▶ Work order: Write the listing below out again exactly, dropping the images.

▶ Given entries:
◇ ◇ ◇ ◇ ◇ ◇ ◇

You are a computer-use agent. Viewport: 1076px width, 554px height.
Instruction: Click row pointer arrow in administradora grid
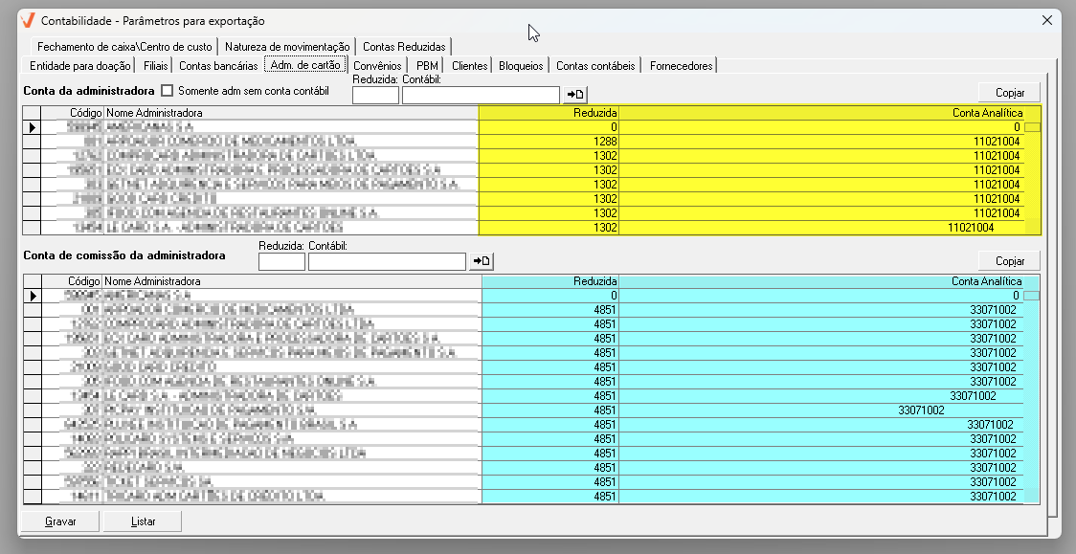tap(32, 126)
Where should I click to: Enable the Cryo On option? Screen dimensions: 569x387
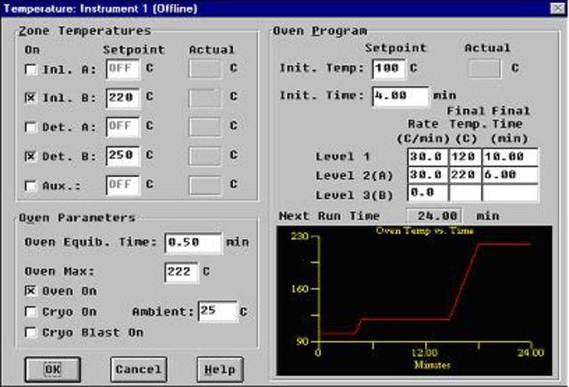(x=32, y=312)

◇ ◇ ◇ ◇ ◇ ◇ ◇

▶ Written answer:
You are a computer-use agent. Viewport: 1076px width, 554px height.
Instruction: Click row pointer arrow in administradora grid
tap(32, 126)
Where should I click to: Enable the Cryo On option? Screen dimensions: 569x387
(x=32, y=312)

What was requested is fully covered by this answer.